Я слушал все это без какого-либо удивления, чувствуя холодную оторванность от мира и от Истории. Когда-то меня бы все это страшно волновало, хотелось бы узнать всякую мелочь, а теперь — спрашиваю, словно про здоровье никому не нужных родственников на седьмом киселе. В конце концов, а чего другого мог я ожидать? Точно так же, как и через сибирскую природу, точно так же Оттепель идет и через Историю. Опаяло, отмерзло.

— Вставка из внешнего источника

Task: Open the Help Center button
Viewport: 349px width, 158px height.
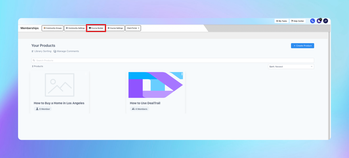Action: click(x=298, y=21)
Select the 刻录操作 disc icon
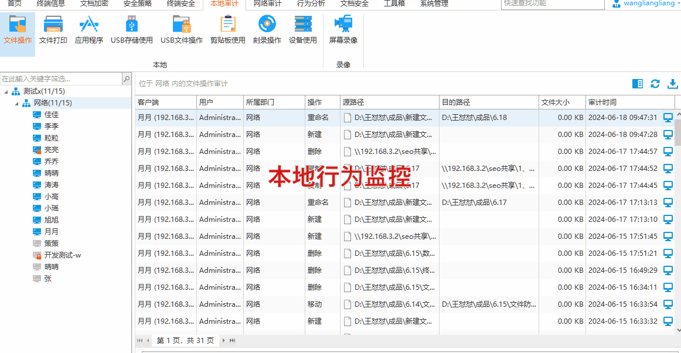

А из Европы, допытываюсь я лениво, промолчав две джазовые серенады, затягиваясь при том толстенной папиросой — а из Европы не слышали чего? Из Польши, например?Тот понуро молчит. Здесь разбойники, ворчит, но на Большой Земле — война. А я слышу в этом откровенную печаль, сердечную печаль у сибиряка, закопавшегося в глубинной чащобе — при известии о страшных опустошениях, грозящих Европе. Никогда он не был за Уралом, да и гораздо больше азиатской крови в Гавриле течет, тем не менее, печалится, словно при известии о несчастье, поразившем родителей его хорошего приятеля. Удивительным образом, это меня тронуло — что все это больше трогает его, чем меня, именно это меня и тронуло и поразило. Я дружески похлопал его по плечу, чтобы утешить. Тот сжался, отвечая из-под бровей умильной, собачьей улыбкой. Это я был здесь европейцем.